Until recently, that impunity extended to Mr. Rios Montt himself, who not only escaped punishment but served most of the past 20 years as a legislator; in 2003, he even sought to recapture the presidency. But in a stunning reversal of fortunes, the former strongman, having lost his seat in the legislature, was stripped of immunity and, in January, indicted for war crimes. Last month, a judge rejected his plea for amnesty.
Even by the blood-soaked standards of Central American Cold War conflicts, Guatemala’s three-decade-long civil war stood out for its carnage and depravity. More than 200,000 people died, many of them in massacres and most of them civilians at the hands of the government’s security forces.
The violence ran unchecked during Mr. Rios Montt’s presidency, which he seized, and lost 17 months later, in coups. While he has denied responsibility for what he called the “excesses” of government troops, he was the commander in chief, and, by his own account, a fully engaged one. As he put it to an American documentary filmmaker at the time, “If I can’t control the army, then what am I doing here?”

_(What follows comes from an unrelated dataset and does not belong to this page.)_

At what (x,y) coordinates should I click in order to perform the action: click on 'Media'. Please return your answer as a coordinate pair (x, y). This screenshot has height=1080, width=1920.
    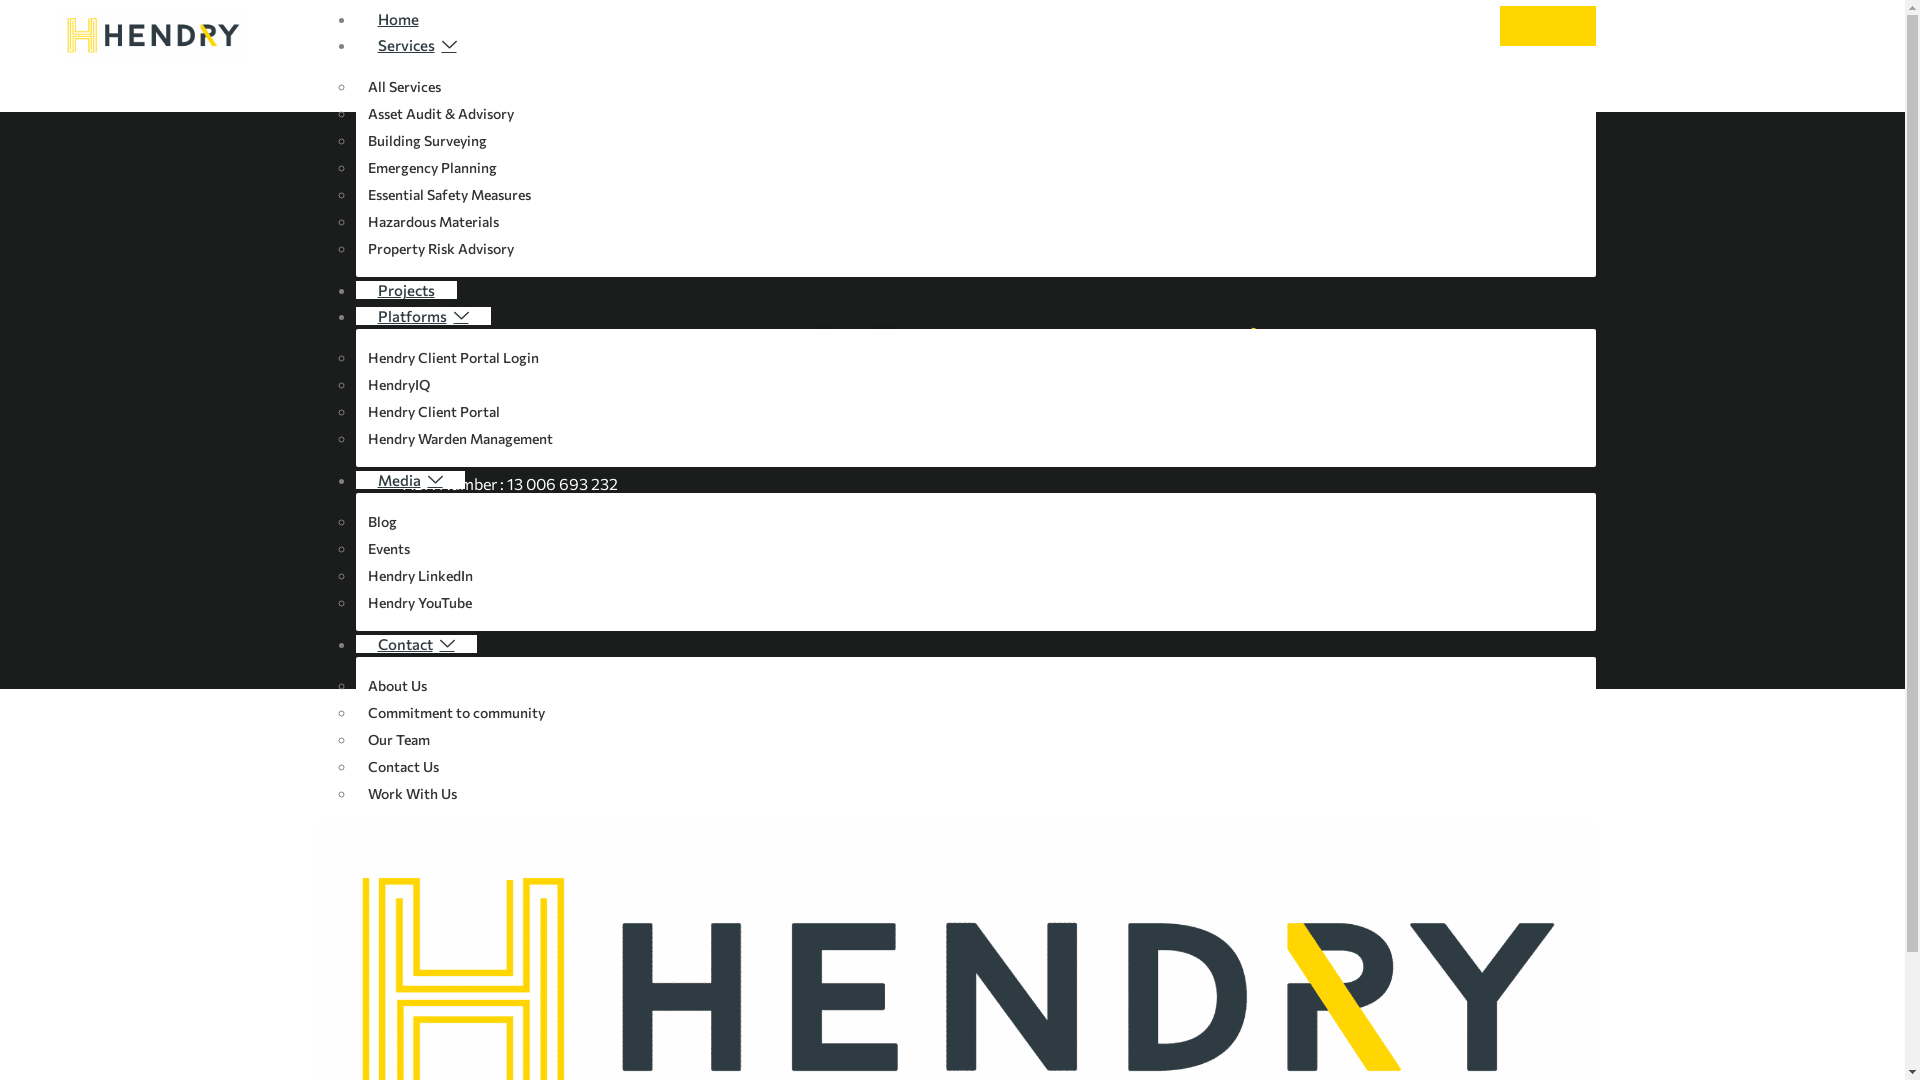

Mr. Rios Montt was pardoned by his successor, but under international law there can be no immunity from prosecution for genocide or crimes against humanity. A United Nations truth commission in Guatemala, established after the civil war ended in 1996, found that security forces, in targeting the indigenous Indian population, had committed genocide.

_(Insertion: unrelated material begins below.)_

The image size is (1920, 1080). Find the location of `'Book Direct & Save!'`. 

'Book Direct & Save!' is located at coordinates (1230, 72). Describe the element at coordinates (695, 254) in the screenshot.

That Mr. Rios Montt, who is 85, may now stand trial is gratifying to victims’ relatives, hundreds of whom flocked to see prosecutors present charges in January. It is also a testament to the courage and determination of prosecutor general Claudia Paz y Paz. In office just over a year, Ms. Paz has vigorously pursued drug traffickers, human rights violators and organized crime. She is setting an example not just for her countrymen but for Latin America, where strongmen like Mr. Rios Montt have rarely faced justice.
Ms. Paz deserves cover from new president Otto Perez Molina, once a high-ranking military officer. Though the president has faced questions about his own actions in the civil war, he wants U.S. military aid to fight drug traffickers. Sensibly, Congress has conditioned any help on improvements in Guatemala’s traditionally toothless justice system and on an end to impunity. The prosecution of Mr. Rios Montt, if it goes forward, is an encouraging step in that direction.